Description
A 2D contact-rich manipulation task where an agent controls a circular end-effector to push a T-shaped block into a target pose. The environment uses Pymunk physics simulation with realistic friction and collision dynamics.
The agent must push the block to match both the target position and orientation, making this a challenging task that requires planning multi-step pushing sequences rather than simple point-to-point control.
Success criteria: The episode is successful when the block position error is less than 20 pixels AND the orientation error is less than π/9 radians (~20°) than the target configuration.
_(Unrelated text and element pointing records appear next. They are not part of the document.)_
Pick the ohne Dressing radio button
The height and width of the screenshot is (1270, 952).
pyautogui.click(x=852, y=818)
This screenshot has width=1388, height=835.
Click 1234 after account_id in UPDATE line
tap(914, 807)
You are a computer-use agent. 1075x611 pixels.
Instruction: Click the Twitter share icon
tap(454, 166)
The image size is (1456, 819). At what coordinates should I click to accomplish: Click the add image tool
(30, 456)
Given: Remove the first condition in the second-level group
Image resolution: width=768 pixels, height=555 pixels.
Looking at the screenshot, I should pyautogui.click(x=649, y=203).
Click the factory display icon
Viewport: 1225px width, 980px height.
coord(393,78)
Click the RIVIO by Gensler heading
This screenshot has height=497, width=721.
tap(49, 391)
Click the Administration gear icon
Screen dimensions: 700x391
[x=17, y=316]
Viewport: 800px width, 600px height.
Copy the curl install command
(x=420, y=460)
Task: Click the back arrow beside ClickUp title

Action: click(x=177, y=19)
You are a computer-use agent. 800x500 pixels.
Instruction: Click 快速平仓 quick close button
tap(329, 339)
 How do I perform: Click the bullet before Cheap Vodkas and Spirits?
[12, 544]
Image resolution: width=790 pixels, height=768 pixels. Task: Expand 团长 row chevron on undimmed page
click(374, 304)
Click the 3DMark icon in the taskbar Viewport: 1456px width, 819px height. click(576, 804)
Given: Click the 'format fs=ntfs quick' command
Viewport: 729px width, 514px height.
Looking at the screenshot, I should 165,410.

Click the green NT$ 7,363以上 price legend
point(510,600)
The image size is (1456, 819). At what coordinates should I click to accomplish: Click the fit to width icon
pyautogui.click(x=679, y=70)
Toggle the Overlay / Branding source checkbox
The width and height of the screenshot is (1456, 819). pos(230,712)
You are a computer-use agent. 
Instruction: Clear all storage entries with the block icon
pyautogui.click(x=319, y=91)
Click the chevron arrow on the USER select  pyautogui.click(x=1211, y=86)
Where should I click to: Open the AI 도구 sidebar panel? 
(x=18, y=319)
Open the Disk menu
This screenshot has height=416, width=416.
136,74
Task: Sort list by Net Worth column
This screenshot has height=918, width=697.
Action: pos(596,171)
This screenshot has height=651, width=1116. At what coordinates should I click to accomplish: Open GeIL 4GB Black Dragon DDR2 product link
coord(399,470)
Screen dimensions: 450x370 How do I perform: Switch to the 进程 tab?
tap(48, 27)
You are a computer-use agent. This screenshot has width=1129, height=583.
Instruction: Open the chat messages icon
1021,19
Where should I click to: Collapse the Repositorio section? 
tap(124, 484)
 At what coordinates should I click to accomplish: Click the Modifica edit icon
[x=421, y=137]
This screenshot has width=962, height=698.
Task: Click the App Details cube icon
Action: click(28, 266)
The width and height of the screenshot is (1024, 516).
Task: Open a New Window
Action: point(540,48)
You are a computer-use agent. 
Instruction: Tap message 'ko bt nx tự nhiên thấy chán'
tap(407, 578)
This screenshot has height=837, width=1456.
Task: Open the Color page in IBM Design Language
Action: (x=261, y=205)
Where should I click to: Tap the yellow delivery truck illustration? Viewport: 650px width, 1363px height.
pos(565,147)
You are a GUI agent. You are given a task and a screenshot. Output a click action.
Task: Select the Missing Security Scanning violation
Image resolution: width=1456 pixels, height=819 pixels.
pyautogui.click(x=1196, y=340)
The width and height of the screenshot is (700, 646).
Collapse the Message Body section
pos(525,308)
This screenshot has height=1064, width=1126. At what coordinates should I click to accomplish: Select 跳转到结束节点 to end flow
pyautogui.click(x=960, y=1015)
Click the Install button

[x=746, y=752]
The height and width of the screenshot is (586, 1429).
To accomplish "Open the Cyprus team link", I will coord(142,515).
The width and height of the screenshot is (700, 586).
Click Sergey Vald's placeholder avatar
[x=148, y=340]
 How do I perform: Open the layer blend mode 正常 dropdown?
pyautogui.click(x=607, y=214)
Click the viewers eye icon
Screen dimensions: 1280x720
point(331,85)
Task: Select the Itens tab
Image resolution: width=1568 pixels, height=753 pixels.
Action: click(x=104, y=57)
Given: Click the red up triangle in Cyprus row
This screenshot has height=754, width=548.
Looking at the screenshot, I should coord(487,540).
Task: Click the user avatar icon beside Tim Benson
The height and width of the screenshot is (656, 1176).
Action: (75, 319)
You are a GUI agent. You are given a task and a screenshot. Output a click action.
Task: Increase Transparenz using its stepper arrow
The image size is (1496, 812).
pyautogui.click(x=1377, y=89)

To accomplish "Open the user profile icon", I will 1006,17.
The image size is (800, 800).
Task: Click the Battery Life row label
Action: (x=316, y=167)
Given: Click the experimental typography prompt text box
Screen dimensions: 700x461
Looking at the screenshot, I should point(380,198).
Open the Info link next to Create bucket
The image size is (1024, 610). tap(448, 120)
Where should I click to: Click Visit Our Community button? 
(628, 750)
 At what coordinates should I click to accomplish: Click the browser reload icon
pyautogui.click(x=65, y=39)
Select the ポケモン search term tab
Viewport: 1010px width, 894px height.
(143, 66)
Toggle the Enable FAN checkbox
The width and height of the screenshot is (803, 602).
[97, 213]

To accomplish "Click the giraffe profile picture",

import stable_worldmodel as swm
world = swm.World('swm/PushT-v1', num_envs=4, image_shape=(128, 128))
Environment Specs
| Property | Value |
|---|---|
| Action Space | Box(-1, 1, shape=(2,)) — 2D relative velocity control |
| Observation Space | Dict(proprio=(4,), state=(7,)) |
| Reward | Negative distance to goal state (higher is better) |
| Episode Length | 200 steps (default) |
| Render Size | 224×224 (configurable) |
| Physics | Pymunk, 10 Hz control, PD controller |
Observation Details
| Key | Shape | Description |
|---|---|---|
proprio |
(4,) |
Agent position (x, y) and velocity (vx, vy) |
state |
(7,) |
Full state: agent pos (2), block pos (2), block angle (1), agent vel (2) |
Info Dictionary
The info dict returned by step() and reset() contains:
| Key | Description |
|---|---|
goal |
Goal image (H, W, 3) |
goal_state |
Goal state vector (7,) |
goal_proprio |
Goal proprioception (4,) |
pos_agent |
Current agent position |
vel_agent |
Current agent velocity |
block_pose |
Block position and angle (3,) |
n_contacts |
Number of contact points this step |
Variation Space

The environment supports extensive customization through the variation space:
| Factor | Type | Description |
|---|---|---|
agent.color |
RGBBox | Agent color (default: RoyalBlue) |
agent.scale |
Box(20, 60) | Agent size |
agent.shape |
Discrete(8) | Shape index (default: circle) |
agent.angle |
Box(-2π, 2π) | Initial rotation |
agent.start_position |
Box([50, 50], [450, 450]) | Starting position |
agent.velocity |
Box([0, 0], [512, 512]) | Initial velocity |
block.color |
RGBBox | Block color (default: LightSlateGray) |
block.scale |
Box(20, 60) | Block size |
block.shape |
Discrete(7) | Shape: L, T, Z, square, I, small_tee, + |
block.angle |
Box(-2π, 2π) | Initial rotation |
block.start_position |
Box([100, 100], [400, 400]) | Starting position |
goal.color |
RGBBox | Goal overlay color (default: LightGreen) |
goal.scale |
Box(20, 60) | Goal size |
goal.angle |
Box(-2π, 2π) | Target rotation |
goal.position |
Box([50, 50], [450, 450]) | Target position |
background.color |
RGBBox | Background color (default: white) |
rendering.render_goal |
Discrete(2) | Whether to render the goal overlay (default: 1) |
Default Variations
By default, only these factors are randomized at each reset:
agent.start_positionblock.start_positionblock.angle
To randomize additional factors, pass them via the variation option:
# Randomize colors for domain randomization
world.reset(options={'variation': ['agent.color', 'block.color', 'background.color']})
# Randomize everything
world.reset(options={'variation': ['all']})
Datasets
| Name | Episodes | Policy | Download |
|---|---|---|---|
pusht_expert |
1000 | Weak Expert | — |
Expert Policy
This environment includes a built-in weak expert policy for data collection. The WeakPolicy generates actions that keep the agent near the block, increasing the probability of meaningful interactions during data collection.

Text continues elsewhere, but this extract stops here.